Si sono sopportati più che scelti. Educati - tutto sommato - nei gesti, distanti nei pensieri. Da una parte, il neo direttore generale Damien Comolli, chiamato a ridisegnare da zero la Juventus; dall’altra Igor Tudor, traghettatore ambizioso e ingombrante. Un figlio illegittimo della precedente gestione. Da giugno in poi, hanno vissuto in equilibrio tra tolleranza e rassegnazione, come se entrambi sapessero che prima o poi sarebbe arrivata l’ora del congedo. E quel momento è coinciso con la mattina di ieri, a margine del ko contro la Lazio di Sarri - il terzo consecutivo tra campionato e Champions League - che ha finito per accelerare un destino già scritto. Non c’è stato bisogno di aprire un’unità di crisi: il dg bianconero ha osservato dalle tribune dell’Olimpico, profondamente insoddisfatto e l’indomani ha agito. È bastata una telefonata secca e perentoria per sancire la fine dell’avventura in bianconero del tecnico croato, senza neanche avere pronta l’alternativa e dando la squadra a Brambilla in attesa dell’accordo con il nuovo tecnico.
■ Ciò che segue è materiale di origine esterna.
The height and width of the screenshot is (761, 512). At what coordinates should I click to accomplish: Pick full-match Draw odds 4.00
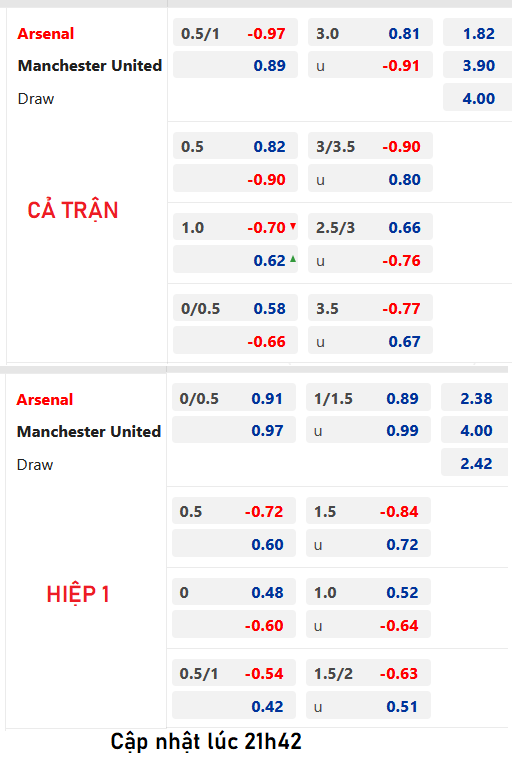click(x=478, y=98)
Dall'urgenza Mondiale ai "no" dei prescelti
Tutto è iniziato lo scorso giugno, con la Juventus che - per il rotto della cuffia - era appena riuscita a strappare un pass per la Champions League. Arriva la nomina di Comolli al ruolo di dg, e il disegno societario per il futuro della panchina risponde al nome di Antonio Conte. Dopo i primi contatti, la pista per il salentino - che cede alle avances di De Laurentiis - sfuma e la Juve vira su Gasperini, da settimane in trattativa con i Friedkin. Ma anche in quel caso, in seguito a una chiamata tra il tecnico e Comolli, non se ne fa nulla, con Gasperini che dice definitivamente di sì alla Roma.
Il Mondiale per Club incombe e Tudor - rimasto in silenzio fino a quel momento sul suo futuro - mette in chiaro le cose: senza la riconferma, non partirà con la squadra per gli Usa.